As he predicted, the outbreak in Haiti spread from rural areas to major cities like Port-au-Prince and Cap-Haitien. Cases of people contracting the illness in Haiti and then traveling to the Dominican Republic and the United States also have been reported.

Researchers say they are at the start of a long process of trying to understand the Haitian outbreak and how it started.

Controling contamination

Dr. Jordan Tappero of the CDC says the original source of infection might have been contaminated food or water, or a person carrying the bacterium. But, he says, the task of pinpointing the origin might be impossible.

"To really try to identify who was the individual that first suffered cholera or where that location was is nearly an impossible task, given the magnitude of the outbreak and the need for focusing energies to train health care providers to take care of cholera patients," Tappero said.

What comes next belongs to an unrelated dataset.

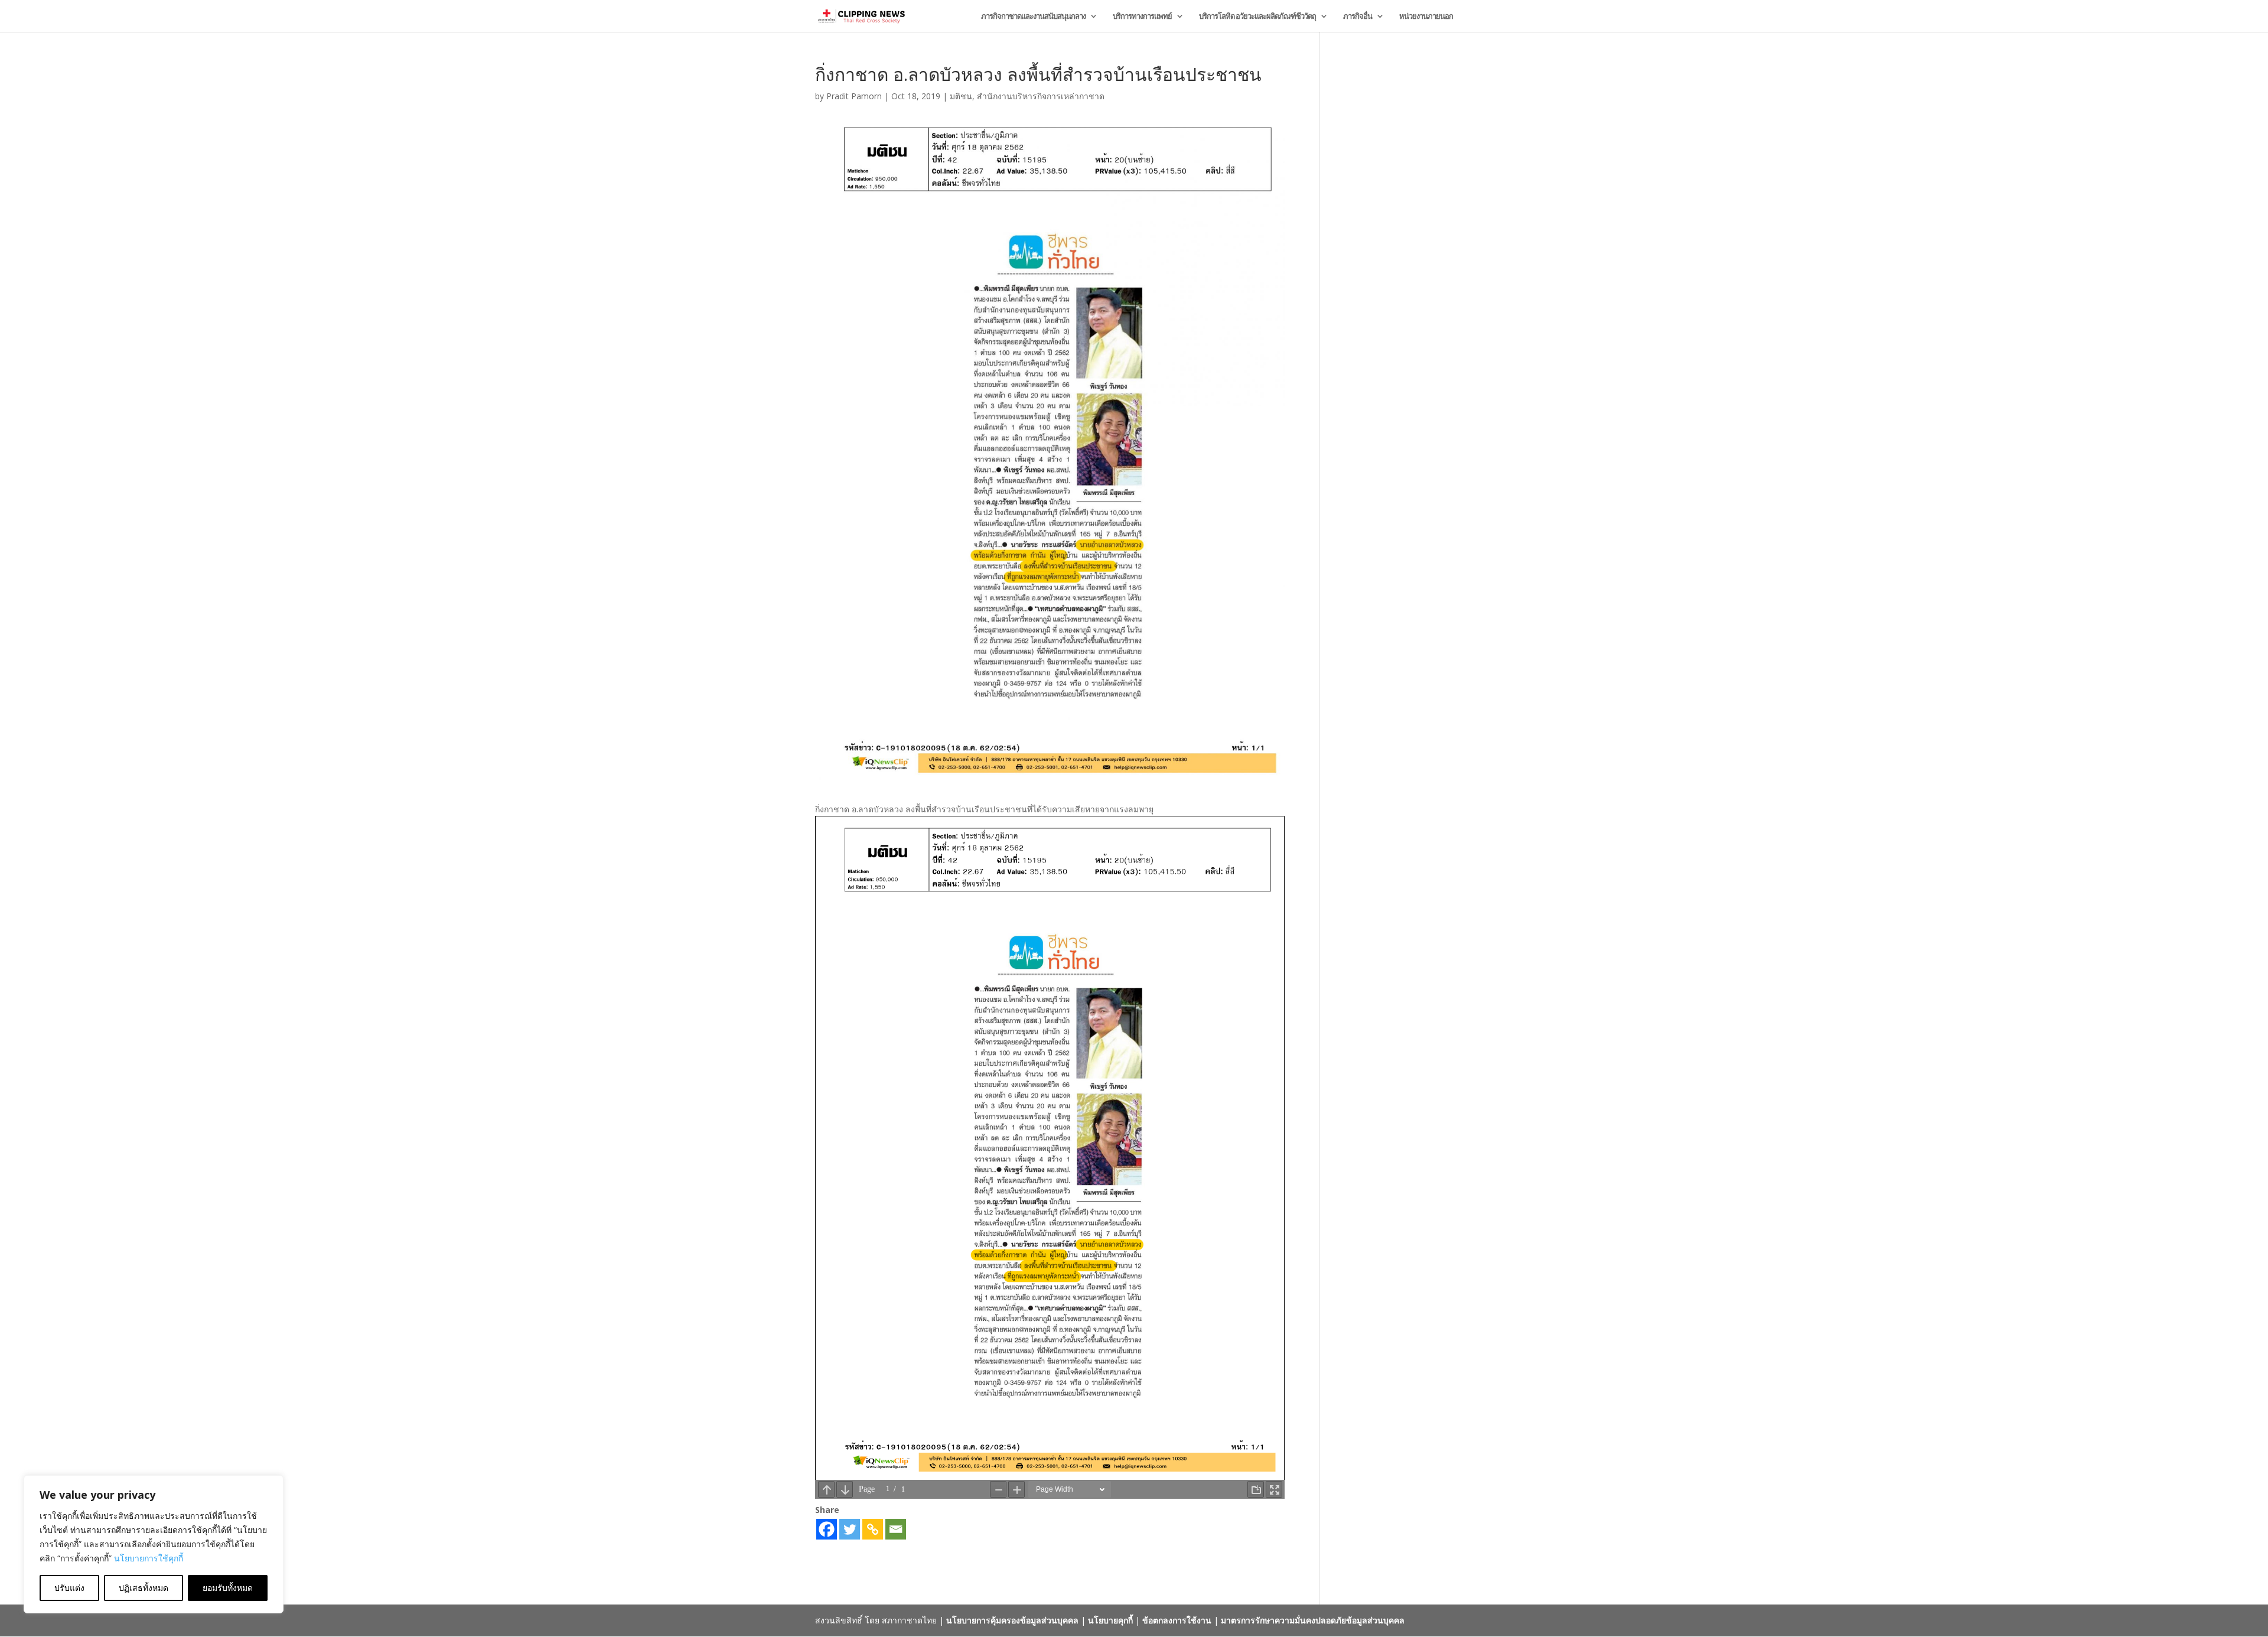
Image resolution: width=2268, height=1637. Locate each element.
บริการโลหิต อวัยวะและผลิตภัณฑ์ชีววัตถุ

Researcher Afsar Ali says tracking the origin of the outbreak would require a broad environmental survey that could take years. In the meantime, he says experts should continue tracking the cholera to understand how it spreads and why it might sicken some people while leaving others unaffected. Another concern, Ali says, is how the bacterium is changing.

"With this kind of evolution, many things could happen, Ali says, "A more deadly bug can emerge or a highly antibiotic-resistant bug can emerge."

Health experts say the cholera outbreak will be nearly impossible to control in Haiti until sanitation and living conditions are improved for hundreds of thousands of people who were affected by the earthquake. They say people need to be educated in proper methods of boiling or treating water with chlorine, and the importance of hand washing.